### SUPPLIED MATERIAL

** Start **

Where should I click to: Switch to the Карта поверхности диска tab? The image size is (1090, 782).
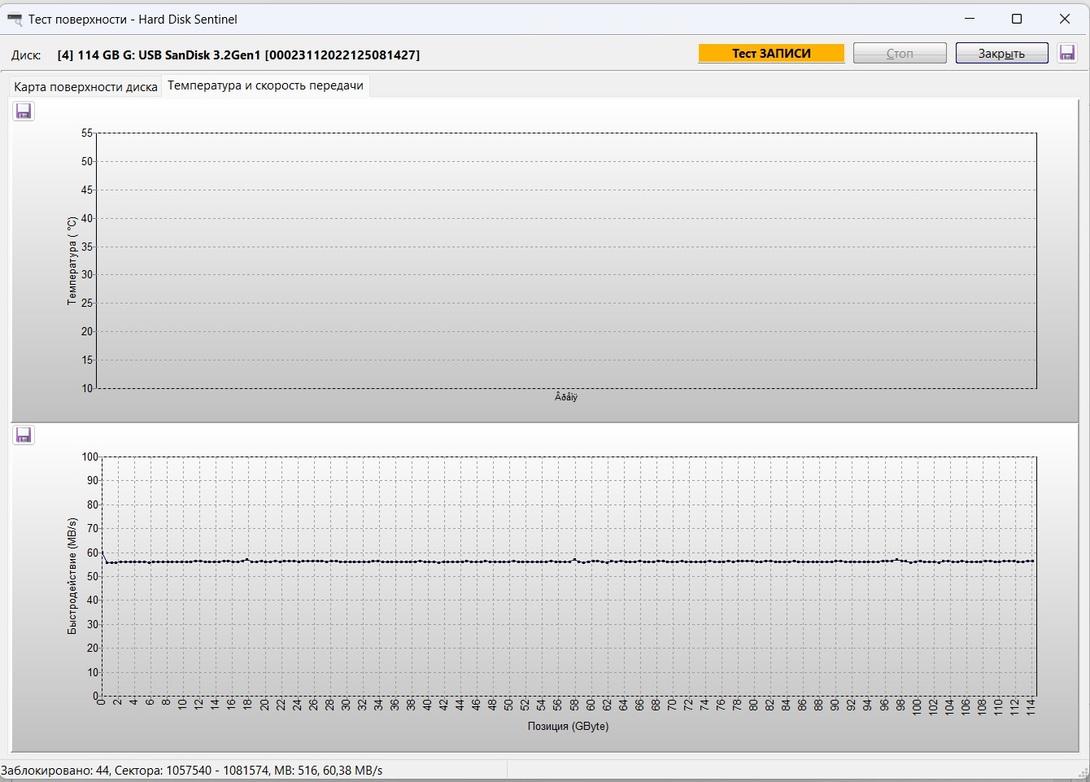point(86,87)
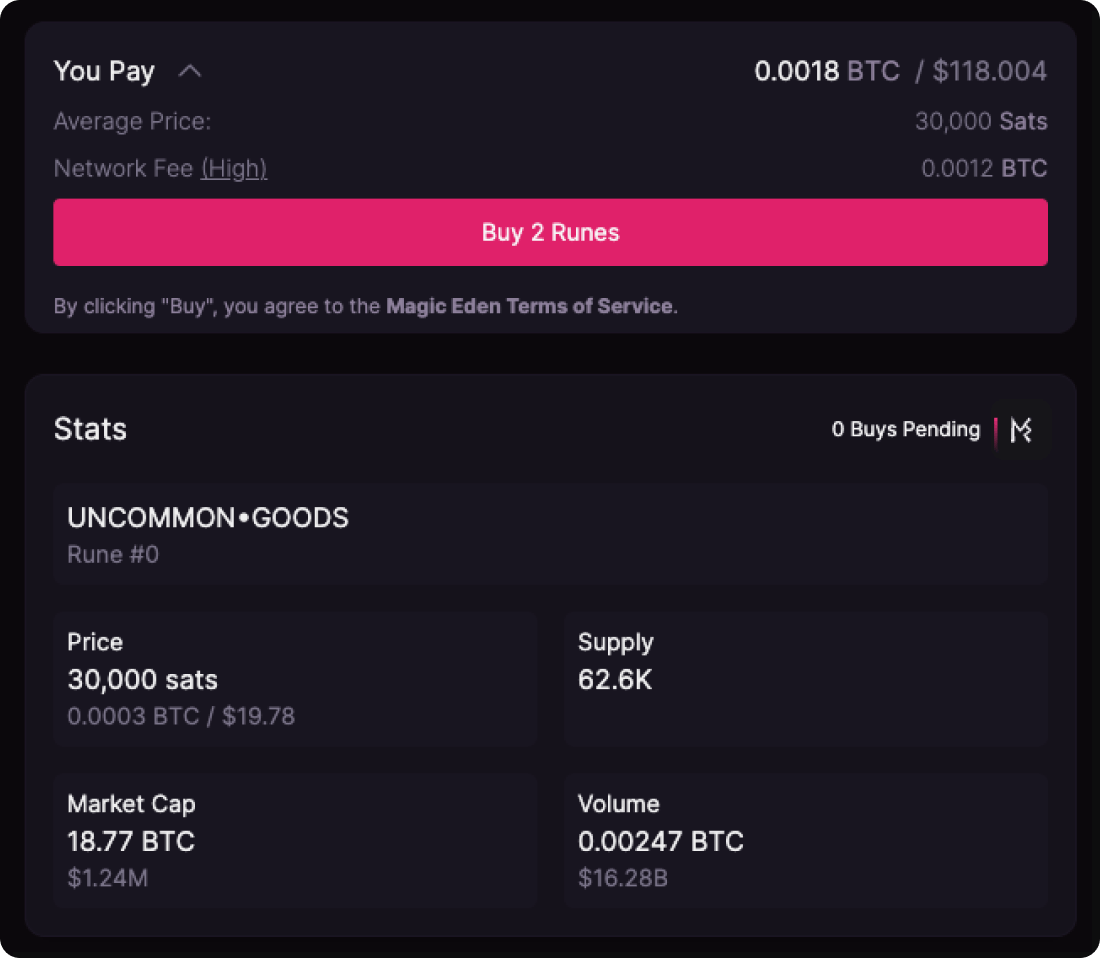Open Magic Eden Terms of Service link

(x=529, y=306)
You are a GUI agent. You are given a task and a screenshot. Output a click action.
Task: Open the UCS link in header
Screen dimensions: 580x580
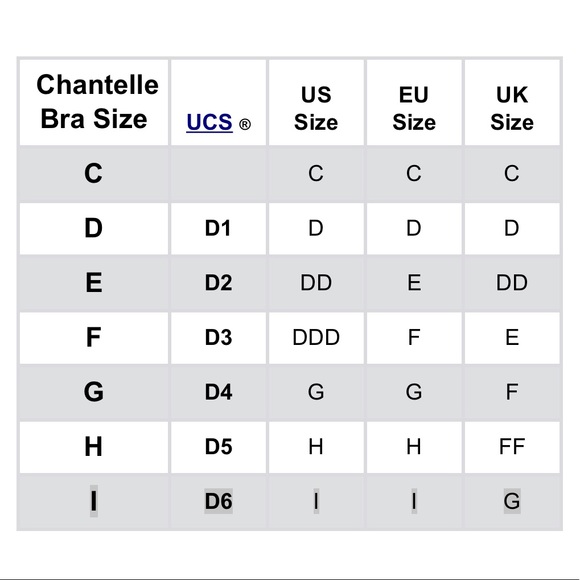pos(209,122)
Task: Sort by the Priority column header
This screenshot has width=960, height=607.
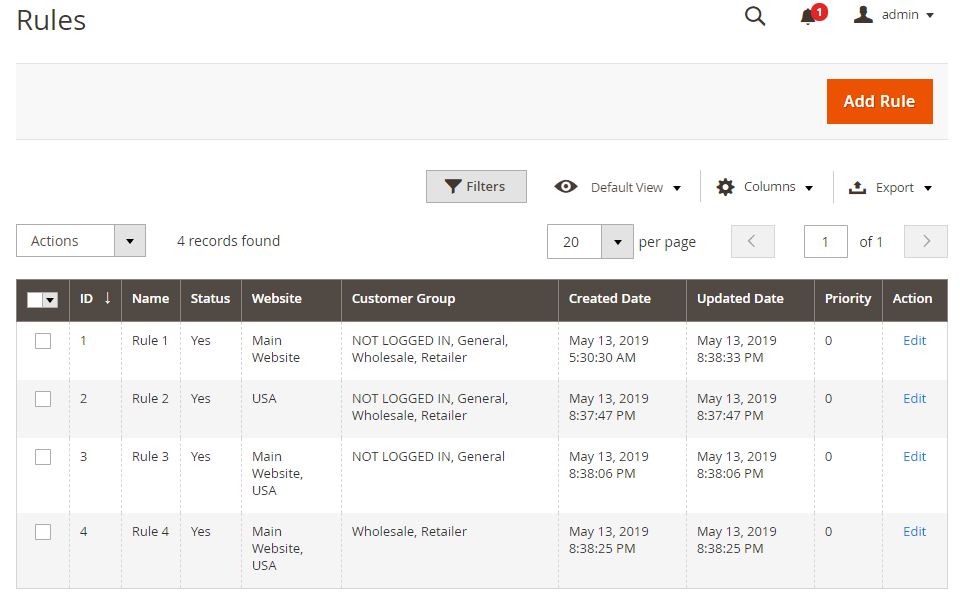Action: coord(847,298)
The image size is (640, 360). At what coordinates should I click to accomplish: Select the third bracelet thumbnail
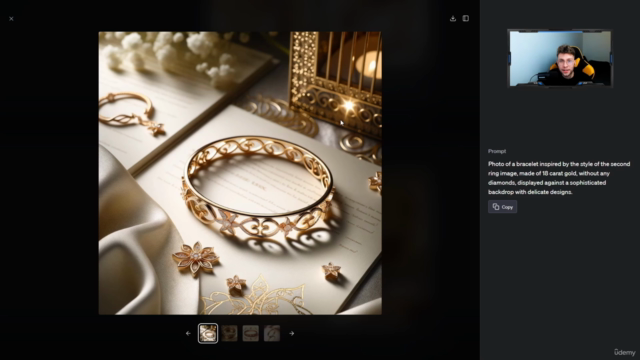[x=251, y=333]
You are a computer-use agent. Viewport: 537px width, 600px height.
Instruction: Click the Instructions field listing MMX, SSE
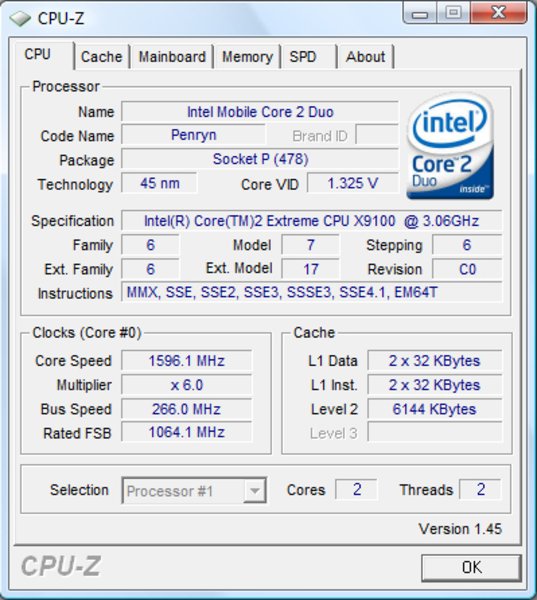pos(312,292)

** End **
** Start **

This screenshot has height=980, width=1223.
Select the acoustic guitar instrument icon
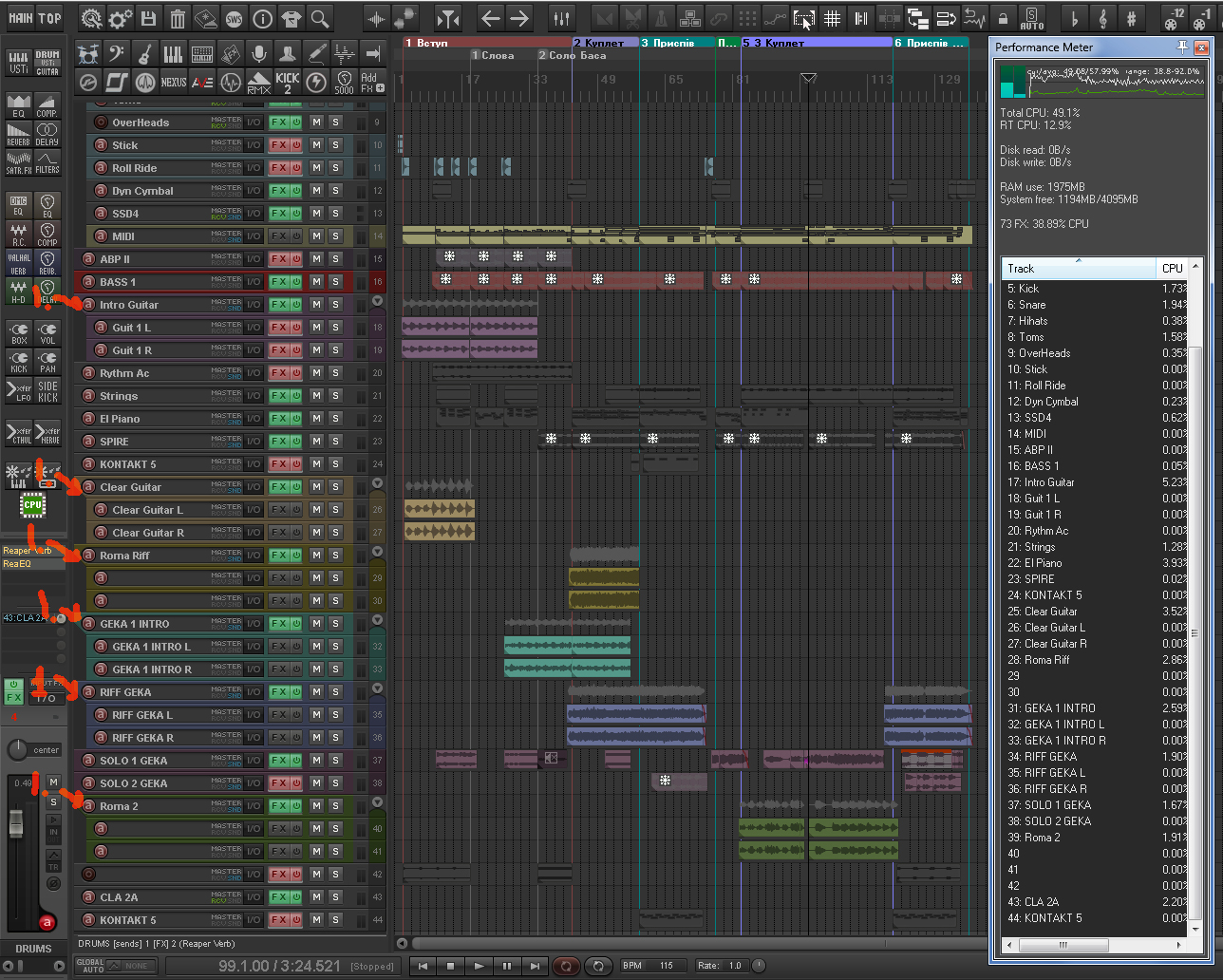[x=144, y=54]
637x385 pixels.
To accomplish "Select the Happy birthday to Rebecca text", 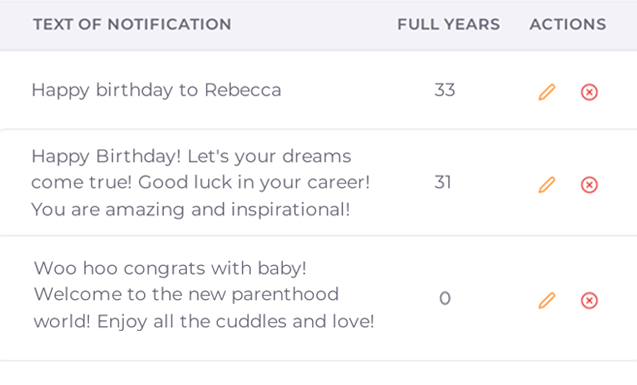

** End **
** Start **

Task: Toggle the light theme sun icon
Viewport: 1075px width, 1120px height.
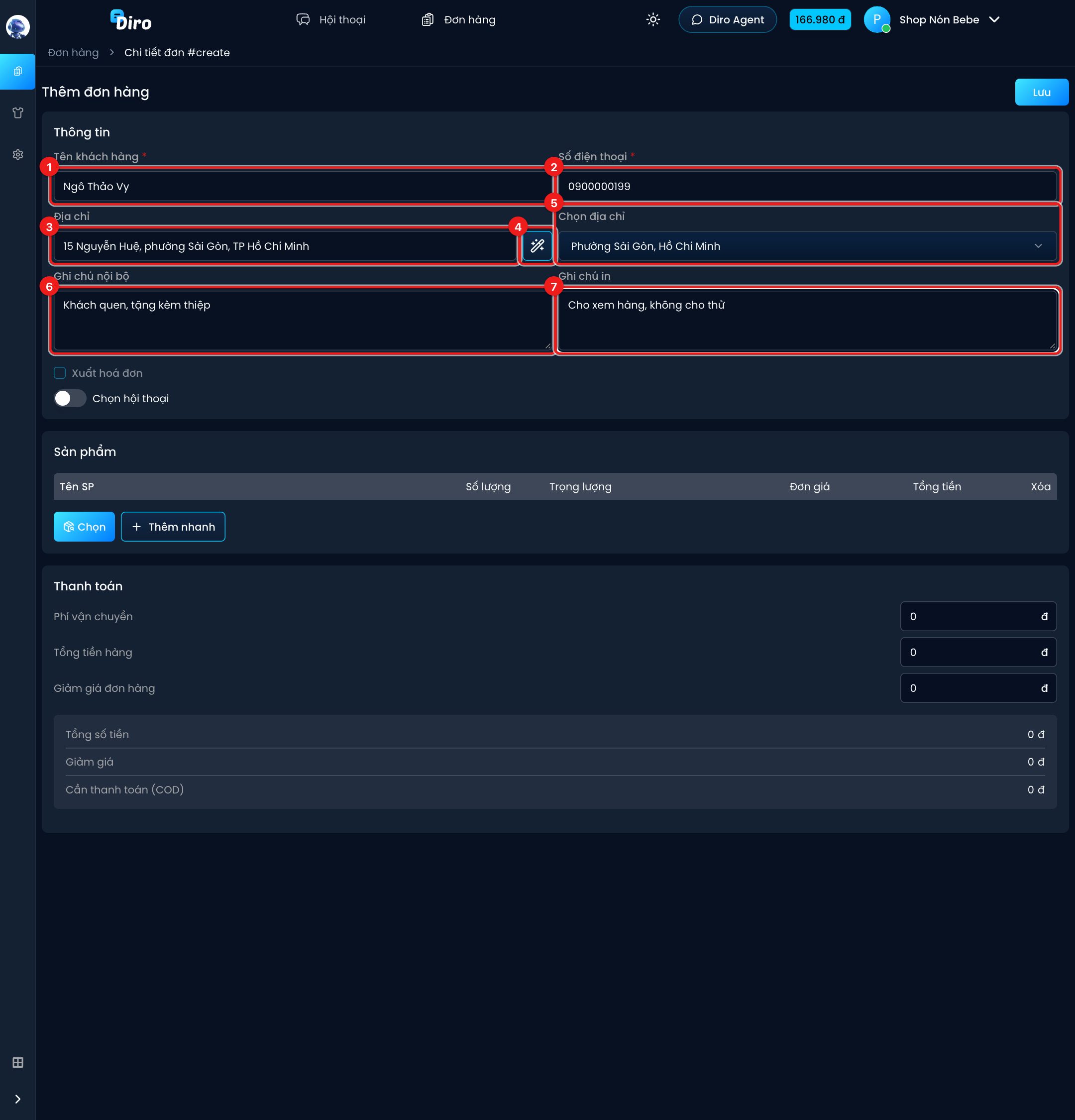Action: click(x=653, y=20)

** End **

### EXERCISE DESCRIPTION
Lay out the entries above as a JSON list of strings, one string per line, from the line with "Where should I" up to and including the line with "pos(312,292)". Skip blank lines and leave out the pictures.

### CORRECT RESULT
[
  "Where should I click to: Switch to the Карта поверхности диска tab? The image size is (1090, 782).",
  "point(86,87)",
  "Open Magic Eden Terms of Service link",
  "(x=529, y=306)",
  "You are a GUI agent. You are given a task and a screenshot. Output a click action.",
  "Task: Open the UCS link in header",
  "Screen dimensions: 580x580",
  "pos(209,122)",
  "Task: Sort by the Priority column header",
  "This screenshot has width=960, height=607.",
  "Action: coord(847,298)",
  "The image size is (640, 360). At what coordinates should I click to accomplish: Select the third bracelet thumbnail",
  "[x=251, y=333]",
  "You are a computer-use agent. Viewport: 537px width, 600px height.",
  "Instruction: Click the Instructions field listing MMX, SSE",
  "pos(312,292)"
]